Andrew Wardlaw Andrew Wardlaw, United Kingdom
Institute for Lung Health
University of Leicester
United Kingdom


Professor Andrew Wardlaw
Institute for Lung Health, University of Leicester, United Kingdom

Asthma is a disease characterised by variable airflow obstruction, bronchial hyperresponsivness(AHR) and airway inflammation which is usually but not always eosinophilic. However within this definition there is a considerable heterogeneity in the clinical presentation, physiology and pathology of the disease. This relates to heterogeneity in response to treatment. In order to take full advantage of the new biological therapeutic agents that are becoming available to treat asthma and related diseases we need to understand this phenotypic complexity and relate it to pathogenesis and treatment response.

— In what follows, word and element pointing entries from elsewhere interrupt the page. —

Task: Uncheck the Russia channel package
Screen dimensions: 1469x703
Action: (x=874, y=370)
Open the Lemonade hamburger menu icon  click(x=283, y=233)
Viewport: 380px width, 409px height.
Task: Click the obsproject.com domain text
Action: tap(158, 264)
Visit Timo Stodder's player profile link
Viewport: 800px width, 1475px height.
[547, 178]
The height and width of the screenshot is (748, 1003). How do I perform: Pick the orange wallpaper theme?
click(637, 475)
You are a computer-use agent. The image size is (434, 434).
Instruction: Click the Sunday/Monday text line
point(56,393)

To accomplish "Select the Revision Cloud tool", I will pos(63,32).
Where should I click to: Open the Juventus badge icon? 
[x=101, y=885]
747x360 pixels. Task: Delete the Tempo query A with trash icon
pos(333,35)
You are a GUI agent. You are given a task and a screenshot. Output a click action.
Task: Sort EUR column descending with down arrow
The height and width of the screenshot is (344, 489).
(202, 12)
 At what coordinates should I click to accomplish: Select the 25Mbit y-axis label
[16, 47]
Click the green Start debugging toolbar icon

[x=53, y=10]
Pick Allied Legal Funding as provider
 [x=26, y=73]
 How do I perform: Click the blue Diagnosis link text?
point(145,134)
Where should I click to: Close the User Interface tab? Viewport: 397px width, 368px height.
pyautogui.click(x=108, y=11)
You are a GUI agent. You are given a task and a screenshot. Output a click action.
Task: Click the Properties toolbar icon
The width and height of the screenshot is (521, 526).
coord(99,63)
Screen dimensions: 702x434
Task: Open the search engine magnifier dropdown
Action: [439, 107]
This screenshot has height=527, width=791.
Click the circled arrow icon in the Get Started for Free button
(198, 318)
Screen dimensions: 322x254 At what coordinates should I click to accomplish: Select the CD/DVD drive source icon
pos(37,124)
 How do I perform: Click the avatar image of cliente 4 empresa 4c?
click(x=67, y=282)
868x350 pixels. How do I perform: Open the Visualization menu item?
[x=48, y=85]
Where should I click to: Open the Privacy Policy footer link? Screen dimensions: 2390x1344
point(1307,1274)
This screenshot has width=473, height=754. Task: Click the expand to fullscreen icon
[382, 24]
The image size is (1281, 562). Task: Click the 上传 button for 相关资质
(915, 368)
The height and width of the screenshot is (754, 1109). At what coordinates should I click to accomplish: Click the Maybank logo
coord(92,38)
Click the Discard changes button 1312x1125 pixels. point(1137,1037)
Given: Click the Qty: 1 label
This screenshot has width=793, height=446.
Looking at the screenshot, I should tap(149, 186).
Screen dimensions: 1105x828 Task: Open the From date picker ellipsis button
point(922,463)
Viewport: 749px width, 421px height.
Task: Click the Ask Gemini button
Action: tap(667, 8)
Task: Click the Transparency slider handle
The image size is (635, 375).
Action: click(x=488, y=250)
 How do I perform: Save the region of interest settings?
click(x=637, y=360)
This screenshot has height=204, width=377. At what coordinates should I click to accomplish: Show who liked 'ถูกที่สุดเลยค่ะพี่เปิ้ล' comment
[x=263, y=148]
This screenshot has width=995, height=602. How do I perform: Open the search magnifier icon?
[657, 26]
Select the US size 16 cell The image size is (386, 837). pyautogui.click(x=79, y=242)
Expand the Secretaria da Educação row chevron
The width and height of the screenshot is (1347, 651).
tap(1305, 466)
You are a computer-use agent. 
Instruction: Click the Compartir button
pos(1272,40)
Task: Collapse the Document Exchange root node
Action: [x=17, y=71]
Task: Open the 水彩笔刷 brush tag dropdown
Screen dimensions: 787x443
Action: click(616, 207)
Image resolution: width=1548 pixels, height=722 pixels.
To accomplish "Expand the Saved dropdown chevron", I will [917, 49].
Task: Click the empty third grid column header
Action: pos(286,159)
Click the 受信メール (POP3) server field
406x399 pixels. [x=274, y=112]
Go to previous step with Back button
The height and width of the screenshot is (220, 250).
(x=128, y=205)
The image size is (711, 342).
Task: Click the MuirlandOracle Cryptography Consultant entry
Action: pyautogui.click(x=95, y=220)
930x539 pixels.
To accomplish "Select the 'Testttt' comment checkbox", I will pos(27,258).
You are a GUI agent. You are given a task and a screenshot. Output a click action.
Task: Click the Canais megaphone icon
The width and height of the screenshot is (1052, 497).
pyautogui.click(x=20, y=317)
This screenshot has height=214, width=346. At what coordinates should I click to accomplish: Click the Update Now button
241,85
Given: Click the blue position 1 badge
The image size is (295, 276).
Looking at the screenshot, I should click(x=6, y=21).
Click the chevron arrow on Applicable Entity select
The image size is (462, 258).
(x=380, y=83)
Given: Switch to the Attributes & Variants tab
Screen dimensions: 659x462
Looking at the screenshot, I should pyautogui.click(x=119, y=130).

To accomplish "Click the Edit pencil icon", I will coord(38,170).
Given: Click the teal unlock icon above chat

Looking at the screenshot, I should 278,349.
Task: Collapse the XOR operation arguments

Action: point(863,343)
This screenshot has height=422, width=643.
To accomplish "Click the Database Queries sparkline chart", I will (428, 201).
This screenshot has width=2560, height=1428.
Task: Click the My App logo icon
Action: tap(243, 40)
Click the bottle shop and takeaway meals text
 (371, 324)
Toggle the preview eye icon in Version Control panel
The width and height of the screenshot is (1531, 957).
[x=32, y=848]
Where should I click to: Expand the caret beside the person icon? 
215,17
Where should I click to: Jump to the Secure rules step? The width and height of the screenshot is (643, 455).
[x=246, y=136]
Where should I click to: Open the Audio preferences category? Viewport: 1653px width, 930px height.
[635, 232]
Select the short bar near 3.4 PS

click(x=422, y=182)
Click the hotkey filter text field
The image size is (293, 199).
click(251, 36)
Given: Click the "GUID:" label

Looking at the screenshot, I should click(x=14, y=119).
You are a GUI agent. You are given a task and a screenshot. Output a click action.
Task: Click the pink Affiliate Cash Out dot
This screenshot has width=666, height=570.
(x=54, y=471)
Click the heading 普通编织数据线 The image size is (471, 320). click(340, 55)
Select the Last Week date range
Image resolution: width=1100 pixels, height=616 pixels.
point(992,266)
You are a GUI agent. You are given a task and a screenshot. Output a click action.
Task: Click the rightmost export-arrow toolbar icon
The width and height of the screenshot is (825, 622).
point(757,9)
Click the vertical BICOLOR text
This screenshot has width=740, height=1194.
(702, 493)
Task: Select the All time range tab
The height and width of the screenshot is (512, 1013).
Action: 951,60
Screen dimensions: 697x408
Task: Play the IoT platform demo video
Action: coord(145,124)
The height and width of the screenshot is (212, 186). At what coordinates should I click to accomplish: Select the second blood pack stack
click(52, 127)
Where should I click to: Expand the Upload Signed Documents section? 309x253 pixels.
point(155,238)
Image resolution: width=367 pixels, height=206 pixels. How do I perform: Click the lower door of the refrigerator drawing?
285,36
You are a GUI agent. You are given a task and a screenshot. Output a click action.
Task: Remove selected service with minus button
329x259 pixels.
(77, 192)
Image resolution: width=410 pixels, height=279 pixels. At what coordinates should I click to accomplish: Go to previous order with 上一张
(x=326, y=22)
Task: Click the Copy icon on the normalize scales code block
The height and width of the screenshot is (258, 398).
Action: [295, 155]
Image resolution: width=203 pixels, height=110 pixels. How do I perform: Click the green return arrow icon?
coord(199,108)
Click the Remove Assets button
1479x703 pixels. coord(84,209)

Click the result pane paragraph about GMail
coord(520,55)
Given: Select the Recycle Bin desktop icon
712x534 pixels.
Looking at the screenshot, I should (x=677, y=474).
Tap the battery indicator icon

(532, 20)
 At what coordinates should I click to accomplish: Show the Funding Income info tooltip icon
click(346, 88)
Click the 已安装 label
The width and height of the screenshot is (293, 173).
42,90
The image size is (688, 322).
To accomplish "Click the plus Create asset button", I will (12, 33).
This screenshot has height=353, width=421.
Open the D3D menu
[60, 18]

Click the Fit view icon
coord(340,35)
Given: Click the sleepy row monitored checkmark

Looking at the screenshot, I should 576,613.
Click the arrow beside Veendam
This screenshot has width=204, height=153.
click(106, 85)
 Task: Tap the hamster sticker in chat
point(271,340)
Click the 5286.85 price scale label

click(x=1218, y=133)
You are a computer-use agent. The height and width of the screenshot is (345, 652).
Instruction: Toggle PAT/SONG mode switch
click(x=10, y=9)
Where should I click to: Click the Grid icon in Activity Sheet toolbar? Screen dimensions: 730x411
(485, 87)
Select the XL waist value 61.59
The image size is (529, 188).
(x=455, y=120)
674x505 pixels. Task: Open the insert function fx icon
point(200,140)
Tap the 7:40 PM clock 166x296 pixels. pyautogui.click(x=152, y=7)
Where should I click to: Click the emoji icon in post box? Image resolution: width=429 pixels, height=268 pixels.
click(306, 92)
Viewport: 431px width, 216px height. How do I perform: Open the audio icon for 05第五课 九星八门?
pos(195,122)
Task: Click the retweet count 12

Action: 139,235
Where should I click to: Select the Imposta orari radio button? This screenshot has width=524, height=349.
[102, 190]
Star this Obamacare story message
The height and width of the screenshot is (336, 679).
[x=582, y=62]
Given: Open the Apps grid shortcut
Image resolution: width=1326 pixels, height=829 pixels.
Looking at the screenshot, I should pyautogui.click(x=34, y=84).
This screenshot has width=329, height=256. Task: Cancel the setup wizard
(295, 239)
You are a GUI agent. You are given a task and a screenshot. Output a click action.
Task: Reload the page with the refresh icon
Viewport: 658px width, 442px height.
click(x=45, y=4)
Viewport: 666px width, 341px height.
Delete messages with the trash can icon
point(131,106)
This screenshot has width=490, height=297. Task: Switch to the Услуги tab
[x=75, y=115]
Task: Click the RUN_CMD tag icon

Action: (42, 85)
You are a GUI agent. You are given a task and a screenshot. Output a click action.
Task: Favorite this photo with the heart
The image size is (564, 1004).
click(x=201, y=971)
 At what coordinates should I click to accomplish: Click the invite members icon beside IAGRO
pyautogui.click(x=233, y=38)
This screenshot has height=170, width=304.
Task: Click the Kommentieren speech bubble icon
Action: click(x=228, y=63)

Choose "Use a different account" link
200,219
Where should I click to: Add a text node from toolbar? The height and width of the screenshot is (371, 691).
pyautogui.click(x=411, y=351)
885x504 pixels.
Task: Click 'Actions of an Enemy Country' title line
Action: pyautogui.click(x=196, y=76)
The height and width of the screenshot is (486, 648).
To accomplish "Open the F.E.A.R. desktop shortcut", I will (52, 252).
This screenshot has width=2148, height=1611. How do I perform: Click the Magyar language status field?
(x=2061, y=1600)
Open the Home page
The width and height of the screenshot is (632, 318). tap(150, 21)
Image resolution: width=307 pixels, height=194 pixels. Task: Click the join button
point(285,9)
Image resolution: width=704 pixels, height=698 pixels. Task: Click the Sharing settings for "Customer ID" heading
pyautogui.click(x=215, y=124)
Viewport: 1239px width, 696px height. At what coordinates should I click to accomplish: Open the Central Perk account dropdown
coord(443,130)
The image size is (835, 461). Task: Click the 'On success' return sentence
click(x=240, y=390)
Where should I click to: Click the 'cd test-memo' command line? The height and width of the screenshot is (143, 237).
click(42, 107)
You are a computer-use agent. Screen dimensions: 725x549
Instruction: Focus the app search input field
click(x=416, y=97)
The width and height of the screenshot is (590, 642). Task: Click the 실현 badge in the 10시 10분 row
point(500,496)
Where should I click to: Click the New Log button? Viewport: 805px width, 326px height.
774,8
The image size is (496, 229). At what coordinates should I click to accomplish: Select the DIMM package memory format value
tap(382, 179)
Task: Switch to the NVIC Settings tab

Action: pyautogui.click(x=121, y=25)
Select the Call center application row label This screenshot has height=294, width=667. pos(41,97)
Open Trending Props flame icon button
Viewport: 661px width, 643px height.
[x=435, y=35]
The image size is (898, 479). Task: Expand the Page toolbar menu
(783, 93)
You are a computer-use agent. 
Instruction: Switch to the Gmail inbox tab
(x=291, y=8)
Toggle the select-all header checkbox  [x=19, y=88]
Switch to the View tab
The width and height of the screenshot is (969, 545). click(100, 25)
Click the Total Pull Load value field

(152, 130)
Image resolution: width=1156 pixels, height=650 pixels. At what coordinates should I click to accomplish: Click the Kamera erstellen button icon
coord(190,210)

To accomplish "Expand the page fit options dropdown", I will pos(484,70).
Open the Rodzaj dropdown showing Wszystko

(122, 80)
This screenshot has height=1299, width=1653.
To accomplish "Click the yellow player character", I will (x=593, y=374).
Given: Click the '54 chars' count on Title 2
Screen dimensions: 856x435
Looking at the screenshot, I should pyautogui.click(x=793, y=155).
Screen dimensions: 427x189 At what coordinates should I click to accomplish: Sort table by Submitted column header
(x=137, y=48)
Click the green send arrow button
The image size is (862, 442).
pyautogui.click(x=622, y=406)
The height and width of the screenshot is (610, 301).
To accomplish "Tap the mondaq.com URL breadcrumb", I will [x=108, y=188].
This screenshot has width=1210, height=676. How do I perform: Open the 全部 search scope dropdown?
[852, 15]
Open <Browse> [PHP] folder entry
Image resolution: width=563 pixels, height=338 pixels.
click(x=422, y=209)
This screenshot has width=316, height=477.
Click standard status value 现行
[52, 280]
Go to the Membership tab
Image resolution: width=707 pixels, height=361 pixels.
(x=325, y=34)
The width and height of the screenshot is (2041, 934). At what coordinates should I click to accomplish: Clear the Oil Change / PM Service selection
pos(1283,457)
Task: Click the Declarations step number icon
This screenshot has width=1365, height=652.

Asthma (and indeed most airway diseases) can be seen as a syndrome caused by external agents such as smoking, allergens or infection leading to an inflammatory process in the airways which in turn leads to a number of pathophysiological abnormalities. Each of these abnormalities has its own specific aetiological pathway and can be defined by a distinct immunological process. These abnormalities include the classical airway dysfunction phenotype caused by an abnormality in airway smooth muscle function and pathologically associated with infiltration of the airway smooth muscle with mast cells, a severe exacerbation (SE) phenotype characterised by eosinophilic airway inflammation, a cough phenotype, a bronchiectasis phenotype, and a fixed airflow obstruction phenotype. Patients usually express one or more of these phenotypes which are often dissociated. Any one form of treatment is going to be more effective at treating one of these abnormalities than another. For example bronchodilators effectively treat the airway dysfunction phenotype and steroids the SE phenotype. Biological therapies are very specifically targeted at one immune pathway and therefore generally speaking will only treat one pathophysiological phenotype. Using these agents to treat the totality of ‘asthma’ without any bias towards the phenotype being treated will result in a failure to recognise their benefit. In addition, as they are so expensive, it is important to target patients where they will have the maximum impact. Three antibody based therapies illustrate this point. Anti-IgE (omalizumab) is only effective in patients with atopic asthma whose disease is driven by IgE mediated allergic reactions. Anti-TNF alpha approaches appear to be most effective in treating the airway dysfunction phenotype and anti-IL-5 (mepolizumab) appears to be mainly effective at treating SE, the phenotype most closely associated with eosinophilic inflammation. When targeted at appropriate patients these agents can be both clinically and cost-effective.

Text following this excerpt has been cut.